What is required.
Please pull out every line of the rows below that contains the word "accomplish", copying each one in full.

Text and element pointing records
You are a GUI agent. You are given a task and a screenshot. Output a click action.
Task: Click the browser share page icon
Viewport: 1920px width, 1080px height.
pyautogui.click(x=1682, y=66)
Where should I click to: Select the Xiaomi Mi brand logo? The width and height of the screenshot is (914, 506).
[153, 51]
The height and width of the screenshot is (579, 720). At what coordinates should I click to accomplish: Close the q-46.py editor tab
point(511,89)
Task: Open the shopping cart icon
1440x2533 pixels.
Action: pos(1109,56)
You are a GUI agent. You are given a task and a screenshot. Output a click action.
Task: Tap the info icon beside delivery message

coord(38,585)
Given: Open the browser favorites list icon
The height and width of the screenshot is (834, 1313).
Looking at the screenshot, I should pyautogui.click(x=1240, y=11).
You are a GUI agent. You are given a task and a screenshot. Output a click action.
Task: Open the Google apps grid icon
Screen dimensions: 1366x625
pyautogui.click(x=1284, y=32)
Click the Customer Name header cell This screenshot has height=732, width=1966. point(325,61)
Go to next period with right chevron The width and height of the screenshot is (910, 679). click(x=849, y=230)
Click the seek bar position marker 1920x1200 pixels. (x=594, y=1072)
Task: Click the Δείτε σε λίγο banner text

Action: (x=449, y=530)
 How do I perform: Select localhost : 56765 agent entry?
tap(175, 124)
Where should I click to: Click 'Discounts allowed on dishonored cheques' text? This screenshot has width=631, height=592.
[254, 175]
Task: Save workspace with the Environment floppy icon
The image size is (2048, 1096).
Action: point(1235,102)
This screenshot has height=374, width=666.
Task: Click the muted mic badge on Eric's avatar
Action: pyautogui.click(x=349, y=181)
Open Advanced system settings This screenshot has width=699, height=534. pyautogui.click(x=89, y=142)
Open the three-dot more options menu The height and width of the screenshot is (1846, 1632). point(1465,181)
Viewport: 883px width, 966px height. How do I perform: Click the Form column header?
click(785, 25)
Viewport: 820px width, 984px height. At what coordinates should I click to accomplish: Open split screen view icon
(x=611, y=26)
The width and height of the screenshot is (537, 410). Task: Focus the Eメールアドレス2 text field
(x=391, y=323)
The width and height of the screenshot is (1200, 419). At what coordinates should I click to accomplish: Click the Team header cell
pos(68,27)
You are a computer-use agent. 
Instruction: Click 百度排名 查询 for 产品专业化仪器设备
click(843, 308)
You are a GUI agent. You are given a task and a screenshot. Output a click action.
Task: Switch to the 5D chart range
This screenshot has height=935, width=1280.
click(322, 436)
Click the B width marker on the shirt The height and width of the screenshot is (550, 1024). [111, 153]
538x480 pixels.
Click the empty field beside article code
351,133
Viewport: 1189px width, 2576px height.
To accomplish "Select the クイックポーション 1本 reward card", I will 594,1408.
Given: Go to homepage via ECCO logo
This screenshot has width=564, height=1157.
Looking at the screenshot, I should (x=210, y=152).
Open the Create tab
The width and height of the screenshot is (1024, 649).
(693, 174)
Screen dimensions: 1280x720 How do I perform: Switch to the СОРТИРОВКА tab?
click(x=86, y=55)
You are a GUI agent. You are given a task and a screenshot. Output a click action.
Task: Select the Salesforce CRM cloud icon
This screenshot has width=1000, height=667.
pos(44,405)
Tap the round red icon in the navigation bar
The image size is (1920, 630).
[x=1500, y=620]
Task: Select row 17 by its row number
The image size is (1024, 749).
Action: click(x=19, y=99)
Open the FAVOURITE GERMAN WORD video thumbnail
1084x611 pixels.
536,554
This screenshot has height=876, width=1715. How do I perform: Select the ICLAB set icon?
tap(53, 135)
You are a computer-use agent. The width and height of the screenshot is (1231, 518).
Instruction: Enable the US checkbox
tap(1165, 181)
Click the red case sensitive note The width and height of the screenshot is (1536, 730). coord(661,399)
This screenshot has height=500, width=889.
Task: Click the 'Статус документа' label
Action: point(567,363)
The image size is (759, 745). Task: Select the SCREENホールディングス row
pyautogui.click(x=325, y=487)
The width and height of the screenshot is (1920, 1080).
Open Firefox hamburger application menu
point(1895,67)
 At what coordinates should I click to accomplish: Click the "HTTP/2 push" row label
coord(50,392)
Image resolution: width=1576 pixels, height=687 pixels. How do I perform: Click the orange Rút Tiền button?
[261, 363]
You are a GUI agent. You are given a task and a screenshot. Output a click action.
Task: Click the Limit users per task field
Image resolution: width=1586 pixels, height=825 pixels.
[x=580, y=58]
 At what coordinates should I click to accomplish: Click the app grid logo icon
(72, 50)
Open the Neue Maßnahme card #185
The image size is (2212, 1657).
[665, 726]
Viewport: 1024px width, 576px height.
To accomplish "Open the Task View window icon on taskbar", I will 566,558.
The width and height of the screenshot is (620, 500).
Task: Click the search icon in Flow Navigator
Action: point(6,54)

Expected answer.
The height and width of the screenshot is (579, 720). At what coordinates should I click to accomplish: Close the q-46.py editor tab
Viewport: 820px width, 984px height. At what coordinates should I click to accomplish: Open split screen view icon
The width and height of the screenshot is (1200, 419). At what coordinates should I click to accomplish: Click the Team header cell
To accomplish "Select the クイックポーション 1本 reward card", I will 594,1408.
 At what coordinates should I click to accomplish: Click the "HTTP/2 push" row label
 At what coordinates should I click to accomplish: Click the app grid logo icon
To accomplish "Open the Task View window icon on taskbar", I will 566,558.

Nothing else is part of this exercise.